-------- Material for this exercise --------

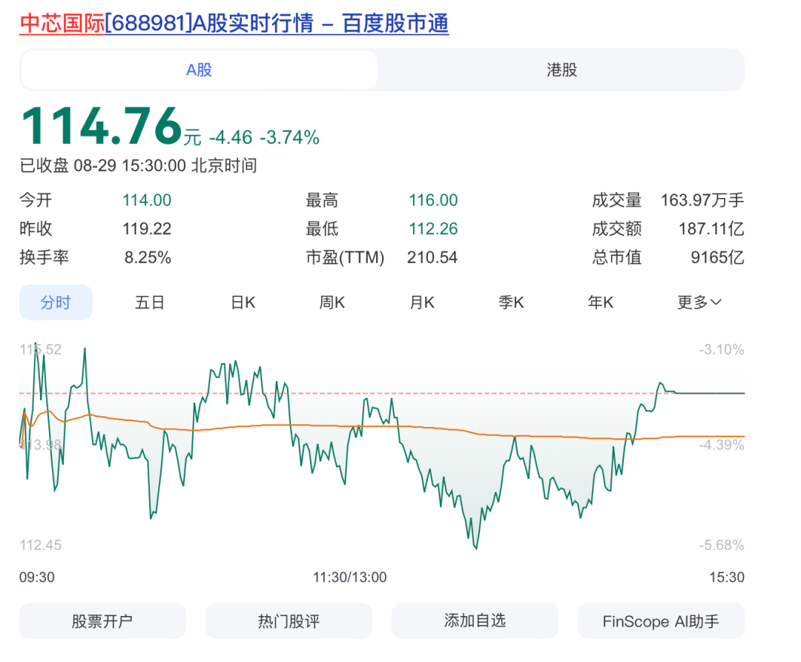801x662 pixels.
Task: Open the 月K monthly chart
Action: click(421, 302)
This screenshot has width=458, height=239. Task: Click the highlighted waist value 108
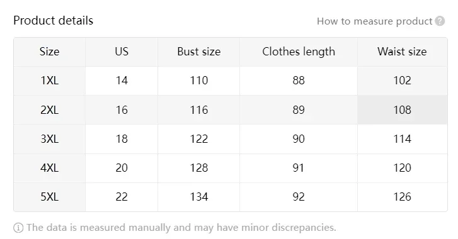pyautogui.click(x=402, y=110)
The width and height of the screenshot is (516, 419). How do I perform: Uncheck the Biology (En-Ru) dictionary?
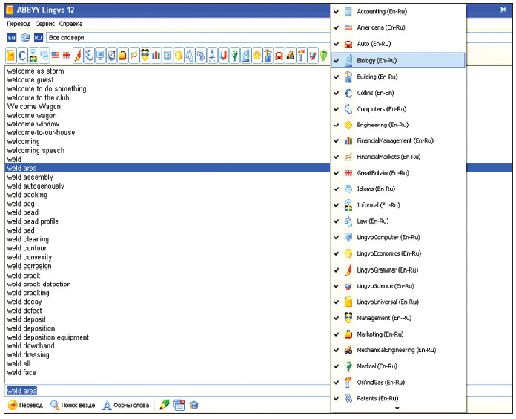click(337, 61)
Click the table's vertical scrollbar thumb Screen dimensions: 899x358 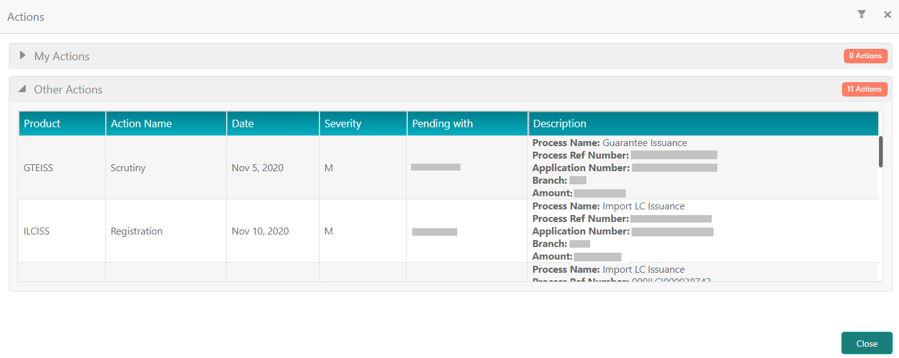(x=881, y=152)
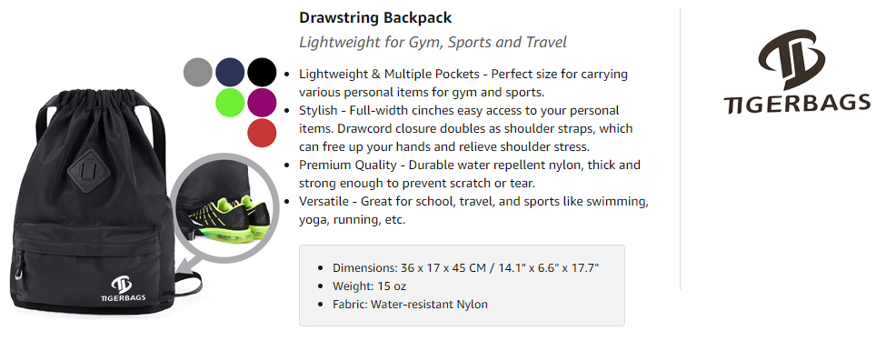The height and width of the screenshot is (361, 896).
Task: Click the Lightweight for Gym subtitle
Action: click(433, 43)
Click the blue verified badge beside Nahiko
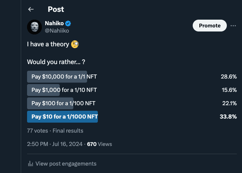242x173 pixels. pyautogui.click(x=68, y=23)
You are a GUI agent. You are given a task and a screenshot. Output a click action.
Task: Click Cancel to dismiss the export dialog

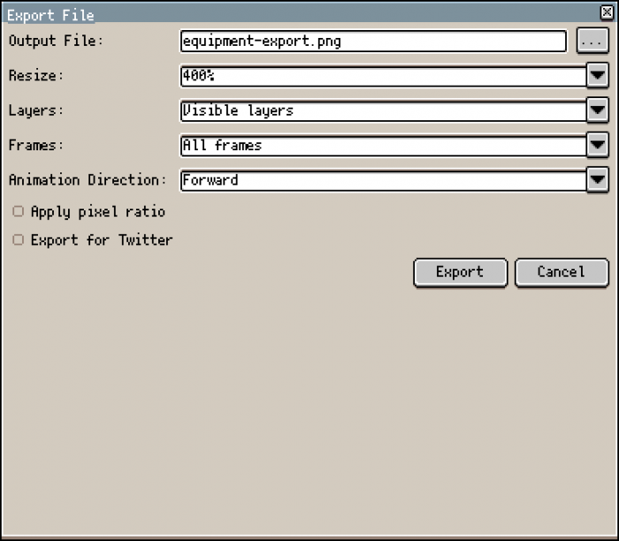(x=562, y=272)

--------
-------- Material for this exercise --------

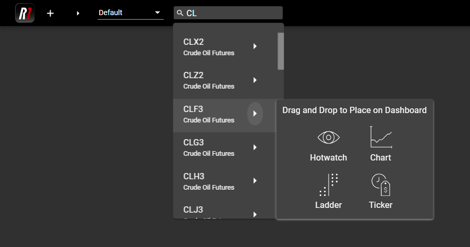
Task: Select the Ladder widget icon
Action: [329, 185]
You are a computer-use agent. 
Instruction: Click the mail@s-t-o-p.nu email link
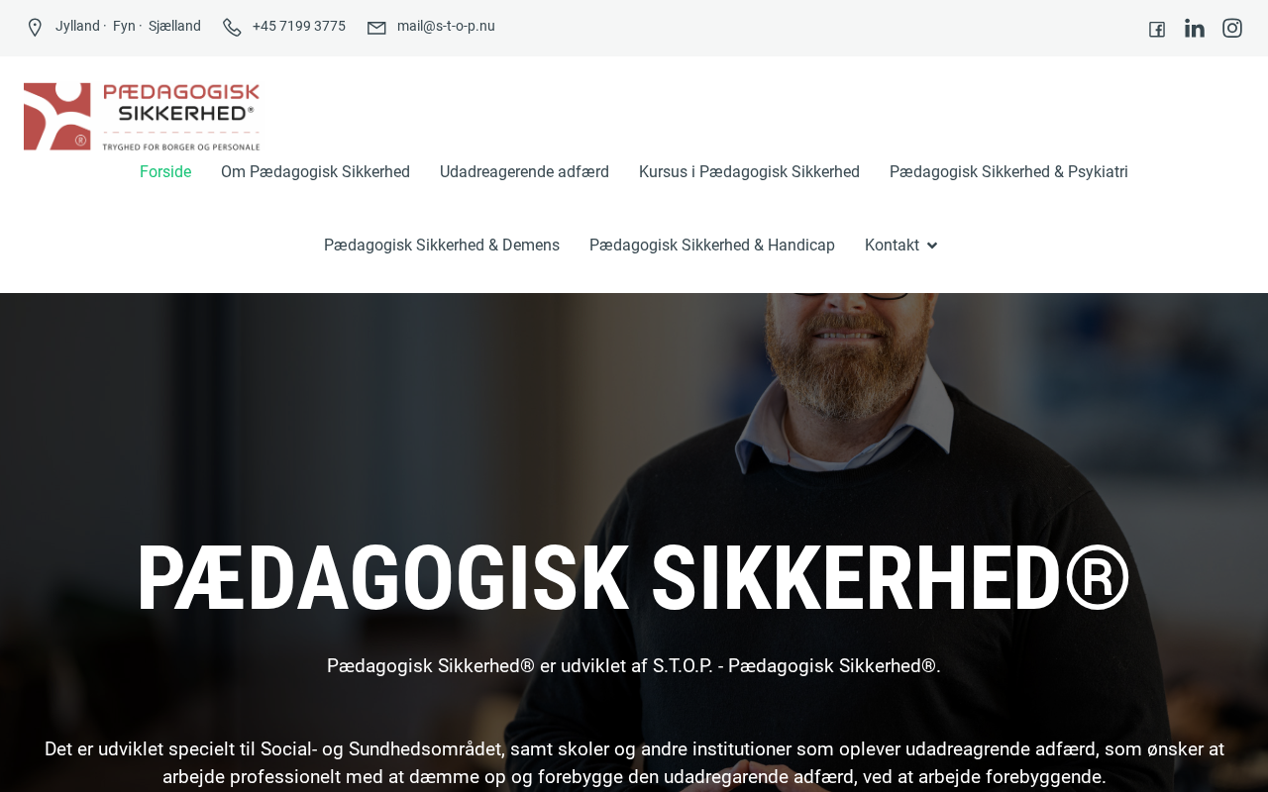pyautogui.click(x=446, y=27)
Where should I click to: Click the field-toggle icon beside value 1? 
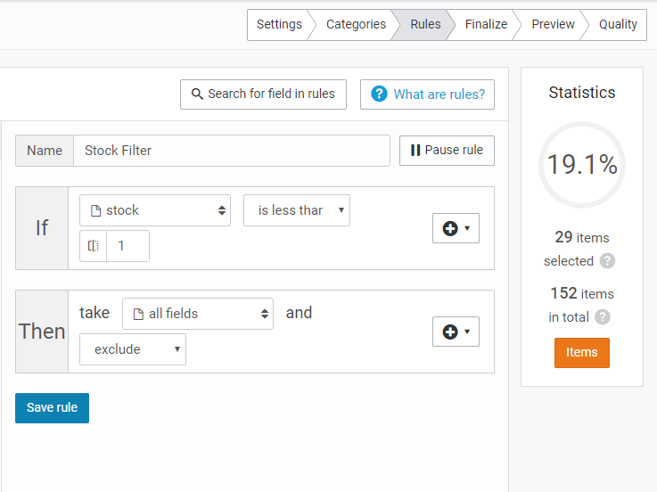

--------

**Assigned task**
Report each line of the entries where the word "agent" occurs.

**Solution**
You are a GUI agent. You are given a task and a screenshot. Output a click action.
You are a computer-use agent. 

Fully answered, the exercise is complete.